Connolly's of Leap, a small pub/ venue in the heart of West Cork, has - sporadically - hosted great, low-key shows by everyone from Shellac to the Dirty Three and Gold Blade to the Bhundu Boys over the years, but its' long-term future (has it been sold or not?) remains the subject of local rumour aplenty and when W&H arrive tonight we are told there's "no drink at all, only the performance", which seems quixotic to say the least.

Unless it's the desire to make party hats for local donkeys that Rennie regularly refers to tonight, one can only assume that it's Mr. & Mrs. Sparks' affection for the pub that has secured this last minute addition to the band's Irish/ UK dates. Yet the 50 or so regulars who have turned out are glad to a man for THE HANDSOME FAMILY usually wheel out something special when they drop into this funny little rural venue with its' omnipresent backdrop featuring the crossed hammers from Pink Floyd's 'The Wall.'

Hearteningly, it proves to be a case of history repeating tonight, too, for the generous 90 minutes or so of this set is one of the best of the eight HFshows this writer has witnessed over the past seven years or so. Certainly way better than the listless, becalmed hour they stumbled through in Cork's Savoy Centre when your reviewer last caught them playing with Giant Sand in the summer of 2005.

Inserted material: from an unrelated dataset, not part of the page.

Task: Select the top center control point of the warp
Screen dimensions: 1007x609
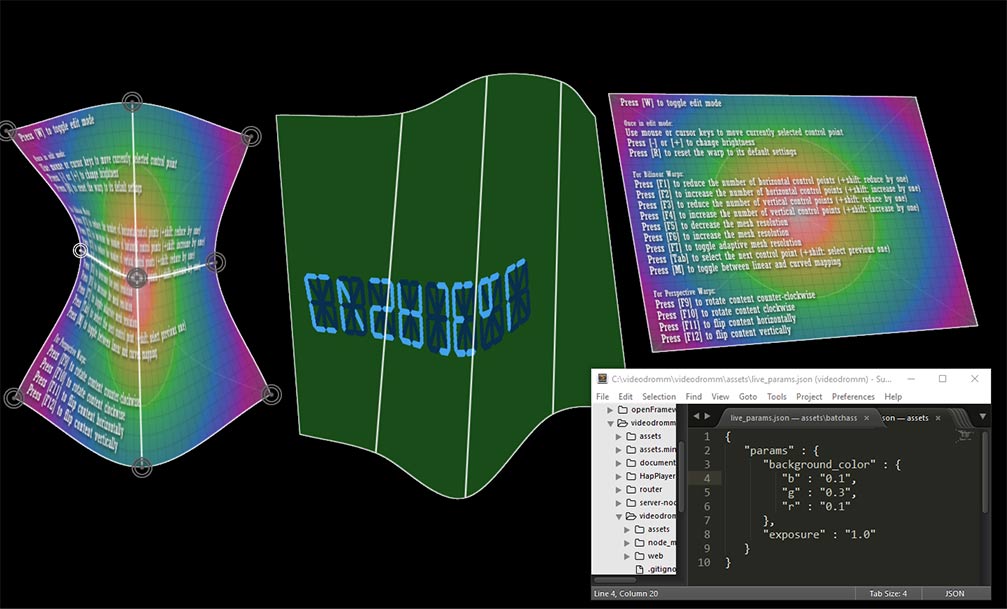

Past form has demonstrated that it's invariably when Mr. & Mrs. Sparks tour with an extended line-up that they are at their best, so it's great to discover that Brett's bro' Darryl is again behind the drums and that the Family ranks have swelled to include honorary Handsome man Stephen Dorocke. Your reviewer last encountered him adding pedal steel to Chris Mills' under-rated 'Kiss It Goodbye' album around the turn of 2000, but he's since moved from his native Chicago to Portland, Oregon, and indeed featured on a couple of tracks on The Handsomes' most recent album, 2006's 'Last Days Of Wonder.'

Dorocke is something of a find, too. He embroiders the songs with everything from lap steel to 8-string ukelele and his violin duels gamely with Brett's chunky Gretsch on a swampy, Gun Club-ish re-invention of old favourite 'When The Helicopter Comes' and plays a similar foil to Rennie's sparky banjo on the still-potent 'Weightless Again': described tonight by Rennie as "so depressing we almost didn't record it - little did we know it would become the closest we'd ever have to a hit."

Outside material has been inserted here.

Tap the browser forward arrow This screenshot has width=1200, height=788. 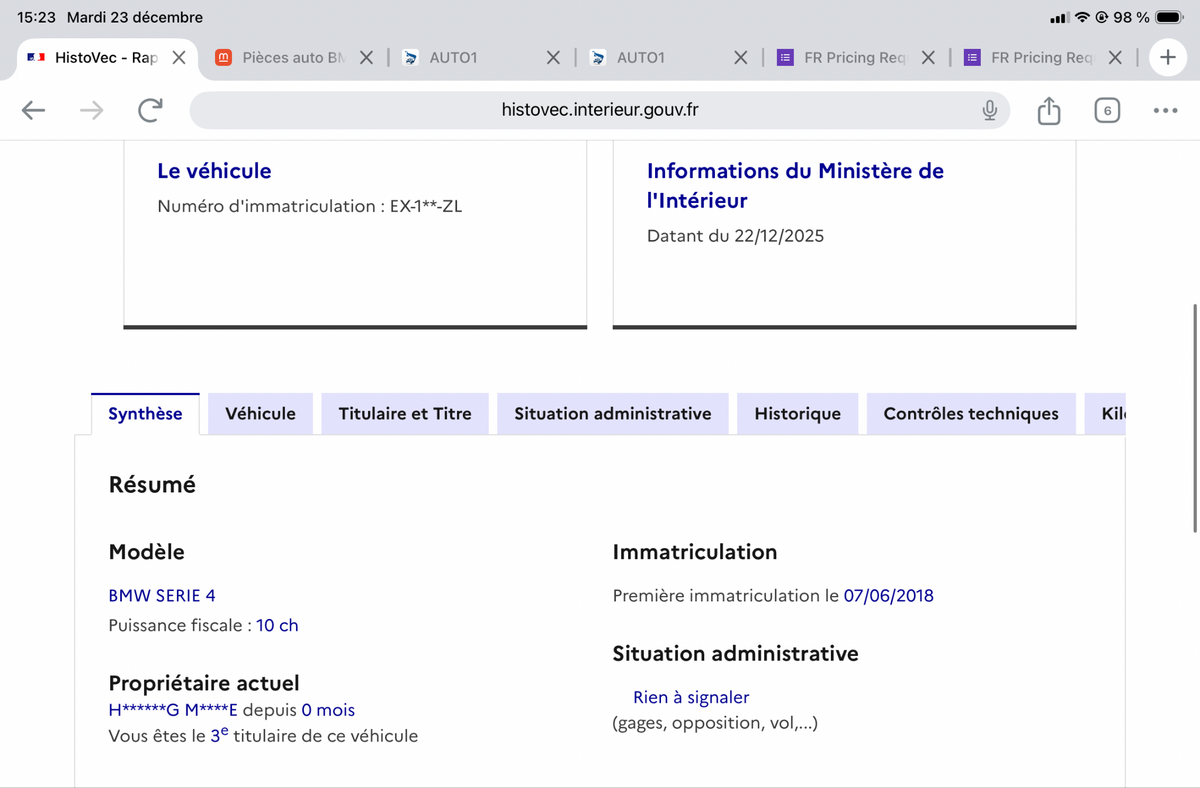click(91, 110)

This writer, though, is relieved that tonight's show is a more varied affair that the lacklustre 'greatest hits' they'd resorted to at the Savoy show. There's only a smattering of pre-'Twilight' material and perfunctory readings of 'My Sister's Tiny Hands' and the inevitable 'Down In The Ground' suggest they can play these in their sleep these days. Having said that, a nicely-weighted and utterly heart-rending 'So Much Wine' and a spirited 'Cathedrals' (saved for the encore) serve to remind us why we fell for Americana's First Couple in the first place.

Over half the set, however, is culled from The Handsomes' most recent pair of albums, 'Singing Bones' (2003) and the recent 'Last Days Of Wonder' and the majority of it sounds terrific tonight.   Despite the crib sheet repeatedly falling from Brett's mic stand, they make it through 'Gail With The Golden Hair' with some aplomb, while 'The Forgotten Lake' is serene and lovely and the merciless shipwreck story described in 'After We Shot The Grizzly' ("The captain caught a fever, we tied him to a tree/ we stared into the fire and tried not to hear his screams") is couched by a vintage soft-shoe shuffle and some gorgeous, drifting steel from Dorocke. He adds a similar, silvery dimension to the hilariously melancholic 'Flapping Your Broken Wings' where Brett and Rennie harmonise to perfection and Darryl makes some telling, Beach Boys-style contributions.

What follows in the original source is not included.